Everyone then stands and we sing a few verses from another Christmas carol before the reading from the Gospel. The reading of the Old Testament and the Psalms (if they're read aloud) take place at a lectern at the front of the church. For the reading of the Gospel, the priest walks down the aisle toward the center of the church during the singing of the hymn or carol. After we sing 1-3 verses, he reads from the Book of Luke in the New Testament. At the end of the Gospel reading, we say, "Praise be to Christ."
The sermon is next, presented by the priest at the front of the church. For Christmas Eve mass, it tends be short and a reflection about the birth of Christ.
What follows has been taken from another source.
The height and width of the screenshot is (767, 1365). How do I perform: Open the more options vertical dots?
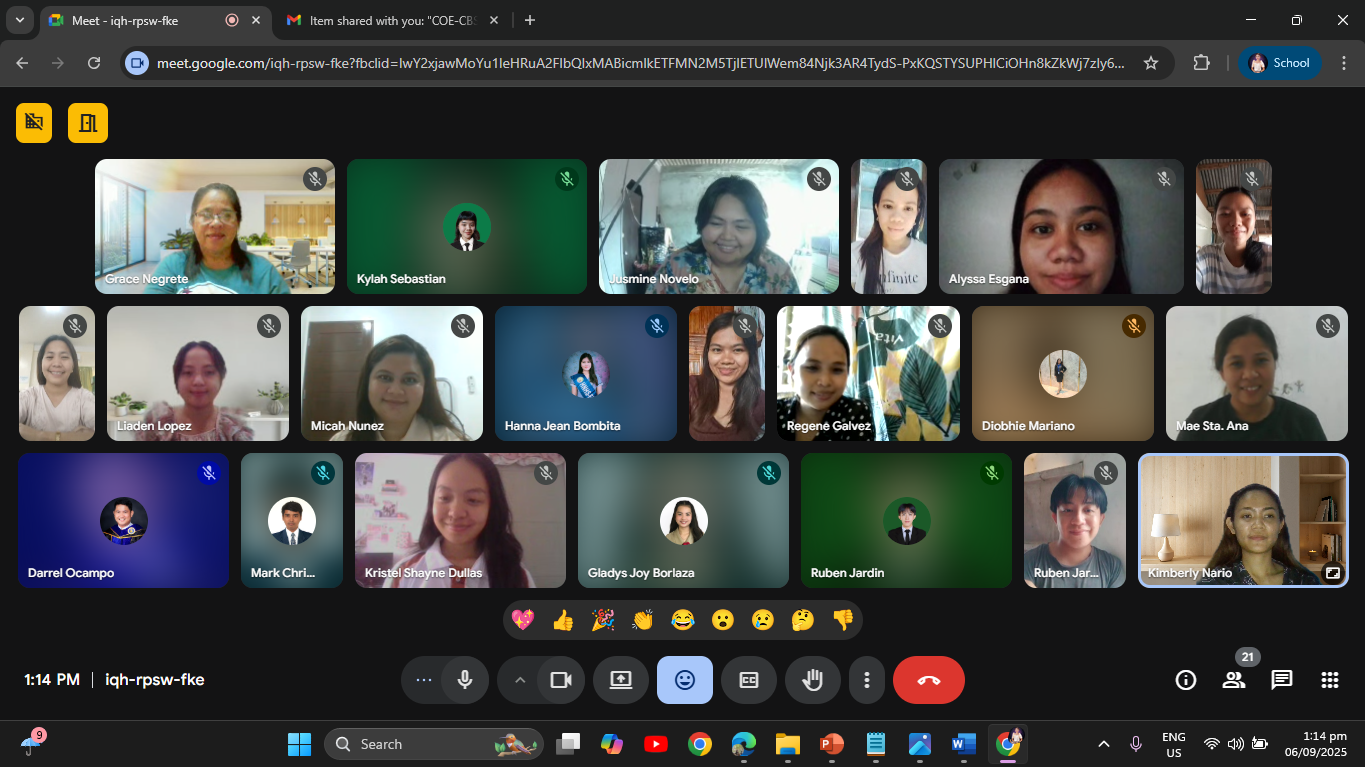point(866,680)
We sit during the sermon.
Once the sermon is concluded, we stand and recite the Nicene Creed, which is a statement of our beliefs. I think the Catholic church uses the same statement. Then we kneel again while prayers are offered by a lay reader and/or members of the congregation for the world, the departed, and for those who are close to us. When these are concluded, the priest may direct to congregation to stand or kneel while read aloud the general Confession. After the confession, we exchange the Peace. The priest says, "Peace be with you." We respond by offering him peace and turning to our neighbors to greet them and exchange offerings of peace.
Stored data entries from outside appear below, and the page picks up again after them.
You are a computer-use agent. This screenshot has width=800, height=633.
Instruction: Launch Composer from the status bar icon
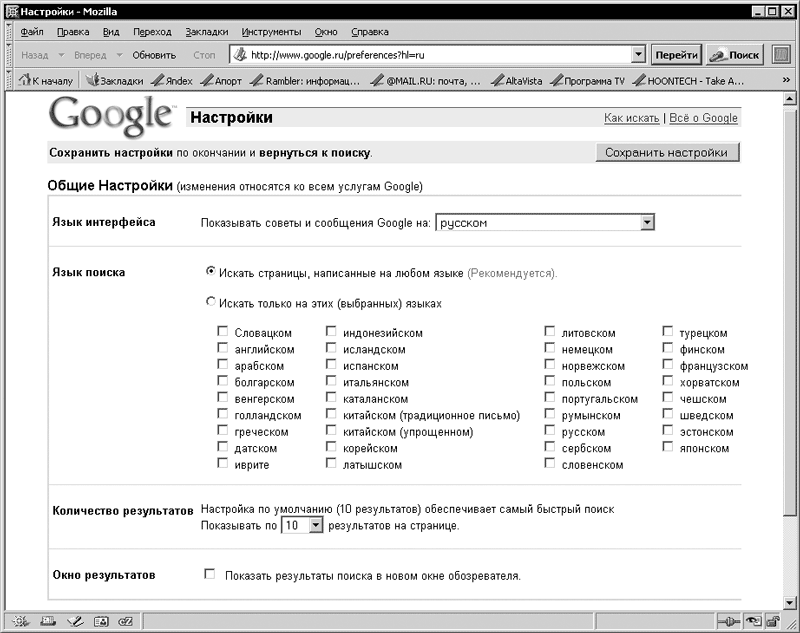click(x=73, y=622)
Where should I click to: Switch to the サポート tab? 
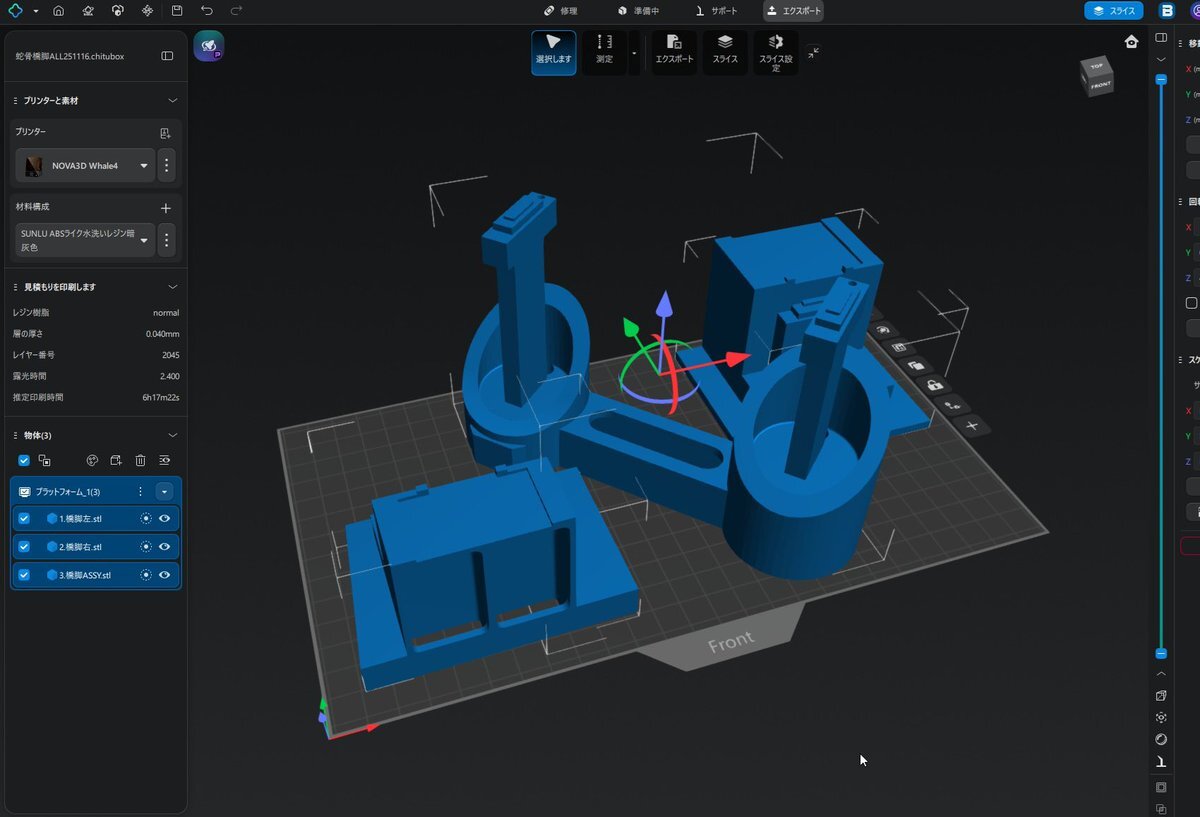pos(716,11)
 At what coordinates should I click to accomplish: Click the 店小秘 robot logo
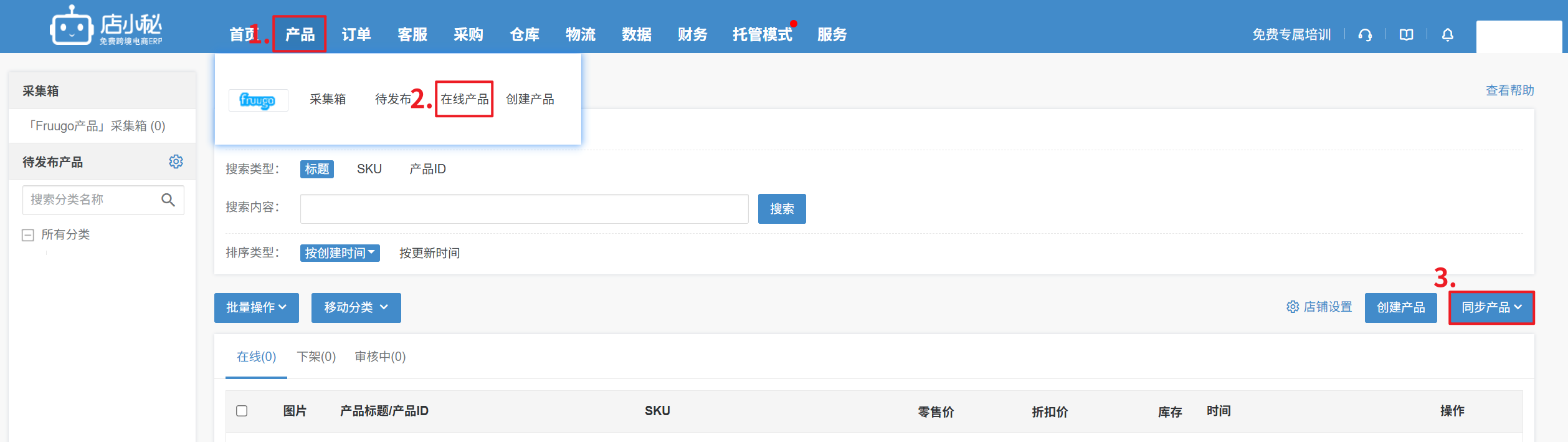click(71, 26)
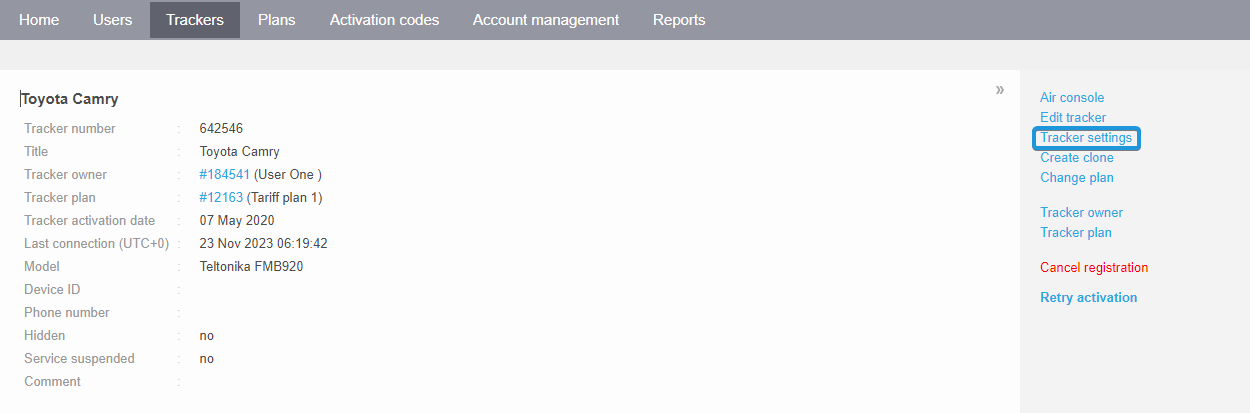1250x413 pixels.
Task: Open the Air console link
Action: [1072, 98]
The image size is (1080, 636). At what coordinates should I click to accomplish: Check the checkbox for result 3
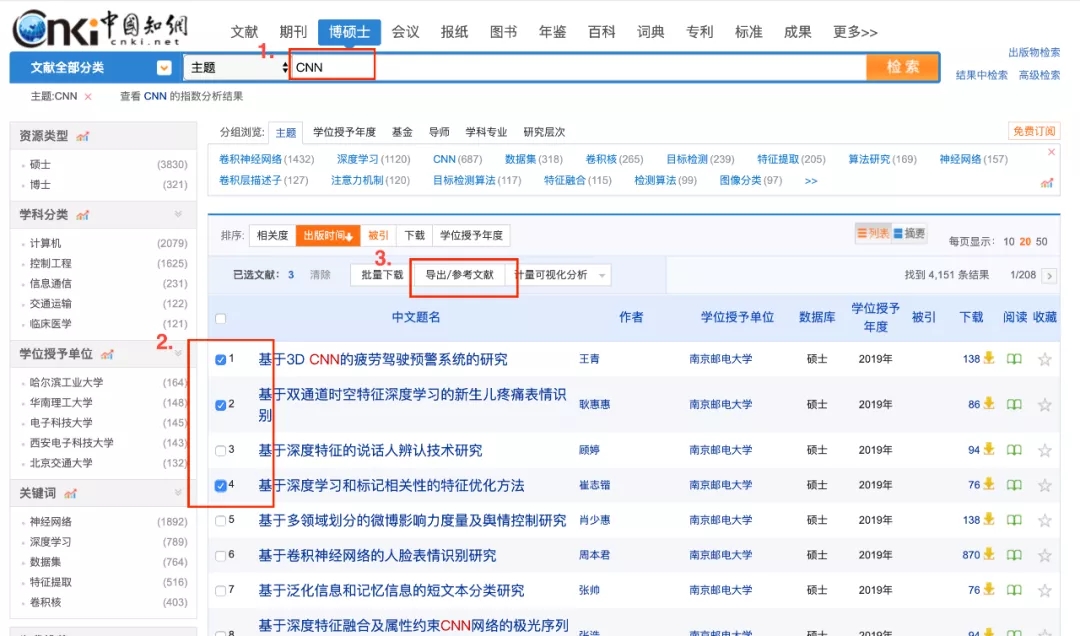click(x=221, y=451)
We sit and the choir sings or another group performs while the collection is taken. A collection plate is passed among the pews and members can choose to place a donation in the plate. We stand again when the offering is brought to the altar. Sometimes a hymn is sung during the presentation of the offering.
Still standing, we begin the service of Communion, which starts with a prayer called The Great Thanksgiving. Then we sing the Sanctus (also used in the Catholic Church). We then stand or kneel while the priest recites the story of Jesus of how God sent Jesus for our redemption. This recalls the New Testament story of Jesus sharing the bread and wine, saying, "Take, eat, this is my body, which is given for you." and "Take, drink, this is my blood, which is shed for you and your sins." Afterward, we sing or say the Lord's prayer together. We remain kneeling or standing while the priest calls up to the altar to partake of the bread and wine (Communion). Members of the congregation are led to the altar to kneel and take a Communion wafer and drink the wine (real wine) from a single shared cup. The choir or another musical group performs while this is taking place. Once we receive Communion, we return to our seats.
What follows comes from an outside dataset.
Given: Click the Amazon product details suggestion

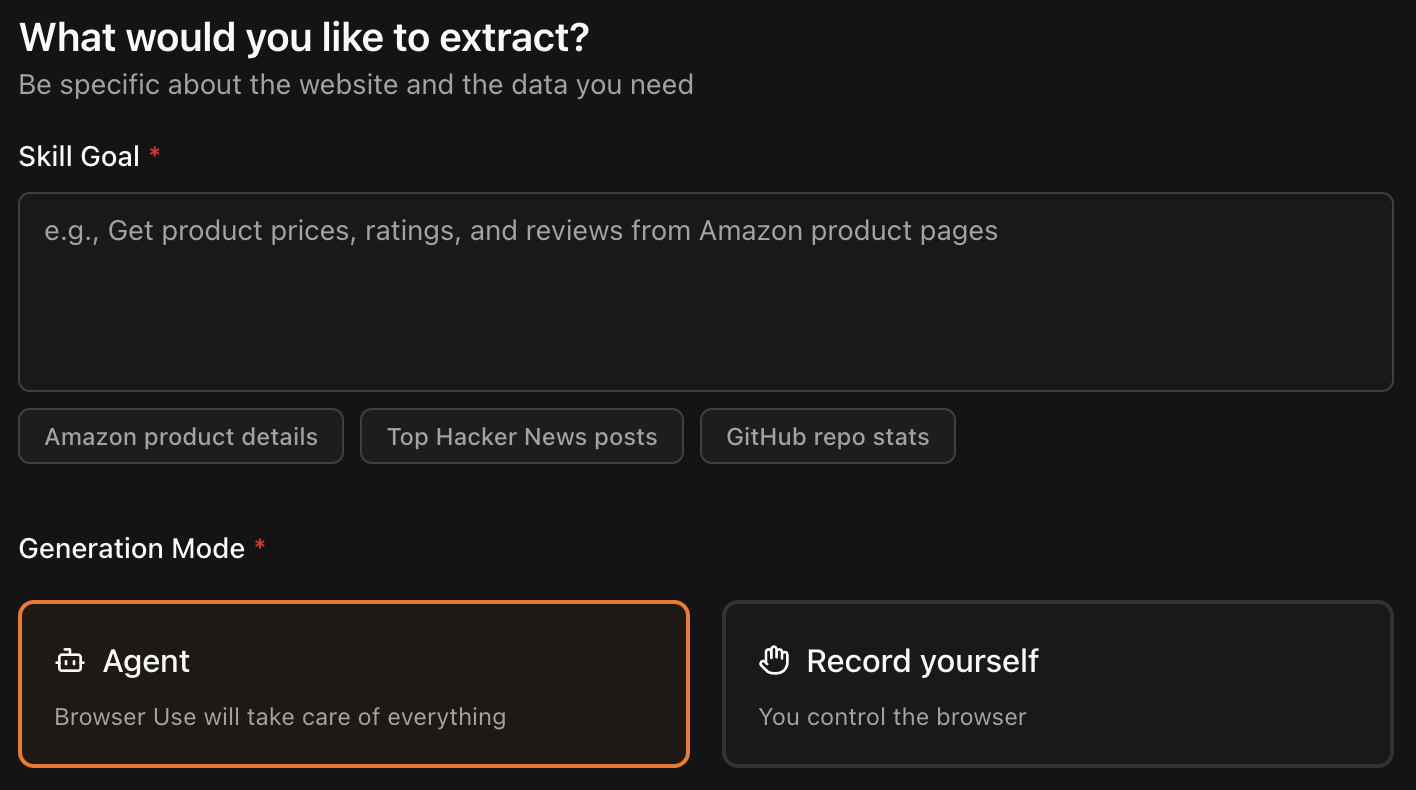Looking at the screenshot, I should (181, 436).
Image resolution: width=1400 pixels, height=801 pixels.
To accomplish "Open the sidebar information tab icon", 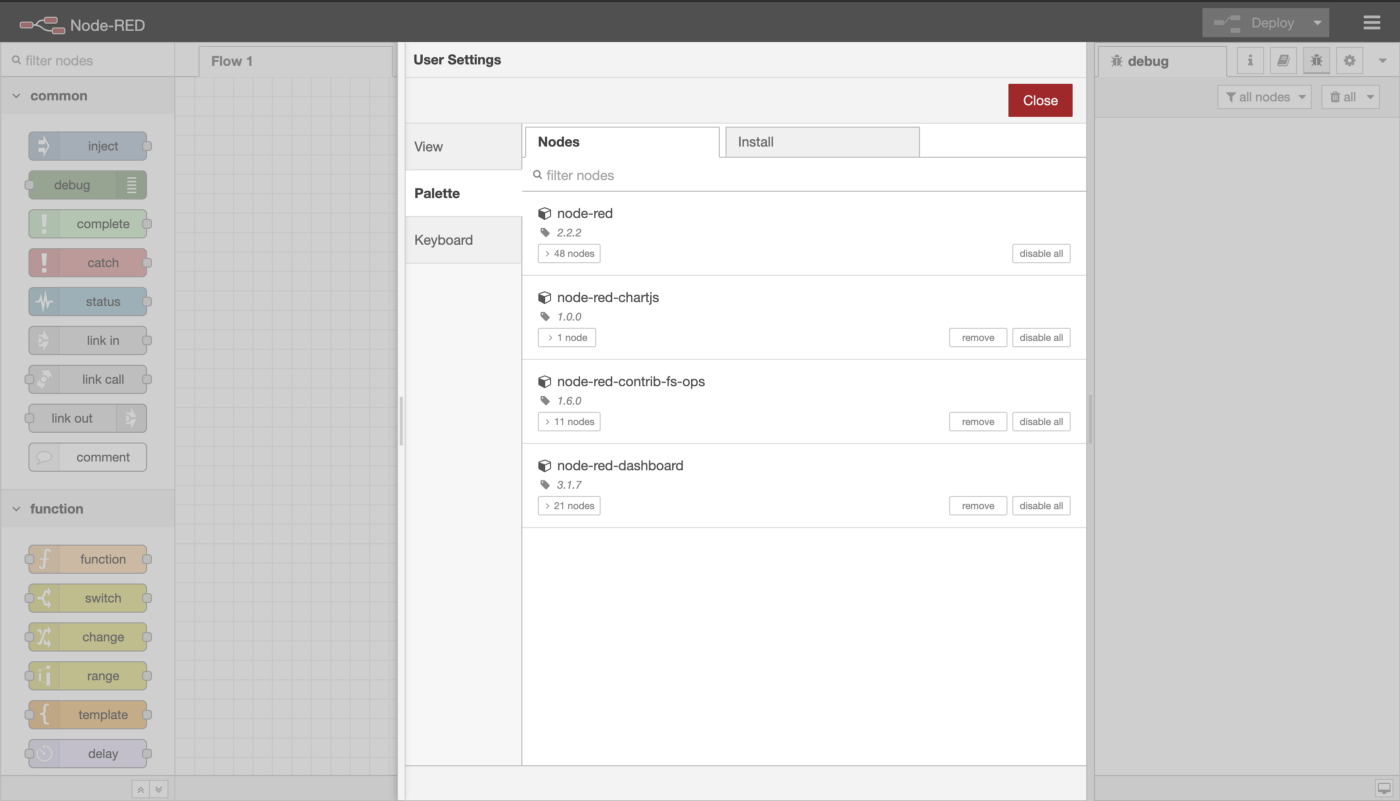I will [x=1250, y=61].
When everyone has received Communion, we read aloud the Prayer of Thanksgiving. During Christmas Eve mass, the lights in the church are lowered then and the congregation sings "Silent Night." Some people kneel. I've also been in churches where candles are passed and lit during the singing of "Silent Night." It's now close to midnight.
There is a moment of silence after the singing. The lights are brought up and the priest dismisses us. We sing a final carol, often "Hark the Herald Angels Sing" or "Joy to the World," and the recession of priests, acolytes, choir, etc. leave the church with the congregation following them. That's the end of the service.
Although my church doesn't do this, I used to belong to an Episcopal Church that hosted a feast after midnight Mass, which was a lot of fun. The children brought sleeping bags to the parish hall and held their own short service during the mass and then went to sleep. We then woke everyone up at the end of the adult mass and stuffed our faces before going home to bed.
Hope that answers your questions. Sorry it was so long!